Viele Berliner haben nach den jüngsten Pannen im Atomkraftwerk Krümmel bei Vattenfall gekündigt. Exakte Zahlen gibt es aber noch nicht

Sind die Berliner Kunden langmütig? Bleiben sie dem großen lokalen Arbeitgeber auch in schlechten Zeiten treu? Oder sind sie schon weg? Vor zwei Jahren, als der Versorger den Berlinern eine saftige Preiserhöhung samt unerwünschter Versicherung andrehen wollte, wechselten die Kunden zu Zehntausenden. Knapp zwei Wochen nach den jüngsten Pannen im Atomkraftwerk Krümmel gibt es jetzt erneut Indizien für eine neue Abwanderung. „Hier ist mächtig was los“, berichtet beispielsweise Florian Noto vom Deutschen Naturschutzring. Die Initiative ist an der Kampagne „Atomausstieg selber machen“ beteiligt, mit der 21 Umwelt- und Verbraucherverbände für den Wechsel zu einem jener Ökostromanbieter werben, die von den Energiekonzernen unabhängig sind und grünen Strom mit Gütesiegel verkaufen. Um 60 Prozent sei die Zahl der Zugriffe auf die Internetseite seit Monatsbeginn gestiegen, sagt Noto. „Und ich bin die ganze Zeit dabei, Flyer an Gruppen zumeist in Norddeutschland zu schicken.“ Manche wollten nur zehn Infozettel für die Verwandtschaft, andere tausend für eine Kampagne. Noto liefert ihnen die Munition. Und hat ein starkes Argument: „Echter Ökostrom kostet in Berlin und Hamburg nur einen Cent pro Kilowattstunde mehr als das Basis-Angebot von Vattenfall.“ Macht pro Monat kaum mehr als einen Euro Aufpreis pro Person.

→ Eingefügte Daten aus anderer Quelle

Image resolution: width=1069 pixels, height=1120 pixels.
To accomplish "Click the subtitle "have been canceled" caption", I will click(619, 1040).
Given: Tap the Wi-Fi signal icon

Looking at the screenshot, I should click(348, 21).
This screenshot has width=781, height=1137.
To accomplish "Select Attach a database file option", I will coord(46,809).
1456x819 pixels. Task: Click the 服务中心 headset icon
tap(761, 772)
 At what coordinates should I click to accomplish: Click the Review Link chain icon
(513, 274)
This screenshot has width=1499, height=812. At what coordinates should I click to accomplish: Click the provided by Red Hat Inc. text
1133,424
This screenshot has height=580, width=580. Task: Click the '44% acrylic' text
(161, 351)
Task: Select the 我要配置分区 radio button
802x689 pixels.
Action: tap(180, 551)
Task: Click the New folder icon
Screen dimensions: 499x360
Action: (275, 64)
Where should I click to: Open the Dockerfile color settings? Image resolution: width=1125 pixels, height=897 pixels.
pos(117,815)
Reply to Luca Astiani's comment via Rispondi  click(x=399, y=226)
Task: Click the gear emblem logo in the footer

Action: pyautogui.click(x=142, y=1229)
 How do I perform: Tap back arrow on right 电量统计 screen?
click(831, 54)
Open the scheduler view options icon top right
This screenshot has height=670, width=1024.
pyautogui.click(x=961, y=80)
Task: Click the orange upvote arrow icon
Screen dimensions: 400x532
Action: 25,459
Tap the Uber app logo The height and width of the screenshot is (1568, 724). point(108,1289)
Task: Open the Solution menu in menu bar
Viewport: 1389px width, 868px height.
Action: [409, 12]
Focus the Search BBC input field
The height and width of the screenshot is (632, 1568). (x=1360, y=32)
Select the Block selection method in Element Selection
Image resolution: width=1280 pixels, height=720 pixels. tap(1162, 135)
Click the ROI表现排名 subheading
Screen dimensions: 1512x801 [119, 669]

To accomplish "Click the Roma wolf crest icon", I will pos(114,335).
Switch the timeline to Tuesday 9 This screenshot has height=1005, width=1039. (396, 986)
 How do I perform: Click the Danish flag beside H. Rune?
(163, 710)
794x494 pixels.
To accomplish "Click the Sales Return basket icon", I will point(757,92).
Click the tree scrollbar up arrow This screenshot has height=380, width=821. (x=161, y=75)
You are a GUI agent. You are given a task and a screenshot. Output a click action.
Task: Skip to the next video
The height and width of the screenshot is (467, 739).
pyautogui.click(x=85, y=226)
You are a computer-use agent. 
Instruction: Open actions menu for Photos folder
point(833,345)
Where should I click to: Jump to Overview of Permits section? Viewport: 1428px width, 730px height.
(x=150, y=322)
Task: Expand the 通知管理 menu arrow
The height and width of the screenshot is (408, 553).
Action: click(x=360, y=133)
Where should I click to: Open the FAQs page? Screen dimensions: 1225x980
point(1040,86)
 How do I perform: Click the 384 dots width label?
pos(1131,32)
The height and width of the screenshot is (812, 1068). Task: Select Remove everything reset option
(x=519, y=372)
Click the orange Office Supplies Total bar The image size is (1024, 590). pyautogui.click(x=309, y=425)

Der Energiekonzern Vattenfall weiß noch keine Antwort darauf, wie viele Kunden ihm diesmal den Rücken gekehrt haben. Dass der Konzern – aktueller Marktanteil bei Privatleuten und Gewerbetreibenden in Berlin: 78 Prozent – noch keinen Kundenschwund spürt, dürfte einen einfachen Grund haben: Wer zur Konkurrenz wechselt, meldet sich dort an. Erst danach kann der neue Versorger den Vertrag bei Vattenfall kündigen. Nach eigenen Angaben hat Vattenfall im vergangenen Jahr unterm Strich mehr Kunden gewonnen als verloren.

Gewinner ist der Ökostromanbieter Lichtblick

Der größte der von den Atomaussteigern empfohlenen Ökostromanbieter ist Lichtblick. In der Hamburger Zentrale berichtet Unternehmenssprecher Ralph Kampwirth von bisher 450 registrierten Berliner Vattenfall-Flüchtlingen. 2007 seien es im gleichen Zeitraum mehr als 500 gewesen. „Das Niveau dürfte aber etwa gleich hoch liegen, da aus Berlin noch gar nicht alle neuen Verträge erfasst sind.“ Bundesweit sei die Zahl der Neukunden seit Krümmel von täglich 300 auf etwa 500 gestiegen.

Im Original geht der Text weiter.